Taking a breathe was necessary. Taking a step back was necessary.
It was the typical question we always ask when we lose things, “if I were (blank), where would I be?” I don’t know why, but throughout all the scattered items on the floor, I got down on my knees and searched under my bed. There it was. Towards the foot of my bed. Now, you may feel like that was a dramatized, longed out story, it was, but it was metaphorically powerful in my life. After listening to a sermon by my church back home, some of the words the pastor spoke ran deep. During their fasting challenge for 21 days, anyone may fast from anything. And that made me think.
These things we “cherish” or “love” have no meaning compared to what we truly need in life. We’re just sold and told that we cannot live without these things. This was simply the case this morning, with my phone.

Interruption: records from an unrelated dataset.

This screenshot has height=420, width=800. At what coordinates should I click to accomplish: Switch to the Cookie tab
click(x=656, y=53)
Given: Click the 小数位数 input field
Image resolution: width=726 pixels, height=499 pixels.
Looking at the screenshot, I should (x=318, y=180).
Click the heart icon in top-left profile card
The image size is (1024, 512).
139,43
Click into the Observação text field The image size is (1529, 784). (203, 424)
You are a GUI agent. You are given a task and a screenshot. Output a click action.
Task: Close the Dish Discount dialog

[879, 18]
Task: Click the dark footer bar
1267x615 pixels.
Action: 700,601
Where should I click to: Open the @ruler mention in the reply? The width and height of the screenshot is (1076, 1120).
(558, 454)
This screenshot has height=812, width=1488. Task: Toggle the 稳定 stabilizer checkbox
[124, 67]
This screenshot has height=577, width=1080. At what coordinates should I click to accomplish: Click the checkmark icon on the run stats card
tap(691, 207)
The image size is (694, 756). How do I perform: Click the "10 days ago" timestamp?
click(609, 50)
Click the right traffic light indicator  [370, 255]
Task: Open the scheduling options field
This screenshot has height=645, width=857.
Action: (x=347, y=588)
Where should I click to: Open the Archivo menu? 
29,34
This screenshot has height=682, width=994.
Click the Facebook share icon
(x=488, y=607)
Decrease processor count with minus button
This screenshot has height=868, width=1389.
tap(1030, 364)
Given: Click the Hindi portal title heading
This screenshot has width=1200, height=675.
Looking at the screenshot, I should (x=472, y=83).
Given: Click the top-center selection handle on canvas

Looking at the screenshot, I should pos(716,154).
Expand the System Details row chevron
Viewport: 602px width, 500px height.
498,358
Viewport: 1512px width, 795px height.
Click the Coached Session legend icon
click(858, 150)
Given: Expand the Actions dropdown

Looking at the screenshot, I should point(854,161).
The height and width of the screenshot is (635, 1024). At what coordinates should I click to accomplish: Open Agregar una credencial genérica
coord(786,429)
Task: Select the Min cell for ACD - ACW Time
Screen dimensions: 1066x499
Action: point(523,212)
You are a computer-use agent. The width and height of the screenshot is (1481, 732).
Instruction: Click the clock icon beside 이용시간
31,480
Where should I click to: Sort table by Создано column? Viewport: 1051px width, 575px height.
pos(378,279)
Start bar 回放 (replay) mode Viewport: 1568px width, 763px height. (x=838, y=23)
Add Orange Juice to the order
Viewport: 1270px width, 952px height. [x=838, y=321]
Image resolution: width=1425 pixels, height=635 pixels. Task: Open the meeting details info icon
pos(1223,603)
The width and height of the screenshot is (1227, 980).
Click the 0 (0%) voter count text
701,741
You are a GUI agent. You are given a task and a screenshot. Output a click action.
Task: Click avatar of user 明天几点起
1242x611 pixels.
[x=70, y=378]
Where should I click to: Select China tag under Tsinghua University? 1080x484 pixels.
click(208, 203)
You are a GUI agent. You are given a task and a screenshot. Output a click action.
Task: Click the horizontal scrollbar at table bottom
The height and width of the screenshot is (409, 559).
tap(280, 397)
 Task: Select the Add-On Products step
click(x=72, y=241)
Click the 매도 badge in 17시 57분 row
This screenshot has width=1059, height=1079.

I was scared because if I didn’t have my phone, I’d be lost to the rest of the world, without contact, without existence. But why did I worry? Why have I put all my trust in a device that stores all of my friends and family’s contact information? When people get severed from their bad habits or unhealthy choices, an emptiness falls upon them. A piece of them has been taken away. All the while, I felt empty because I had no contact with someone I always send a ‘good morning’ text to.
This empty feeling isn’t good. If we’re solely relying on man-made things for happiness, then we’ve got it wrong. Fullness can only be acquired through serving God and letting Jesus Christ come into your life. We will no longer feel empty. We will no longer be frantically searching around to find answers.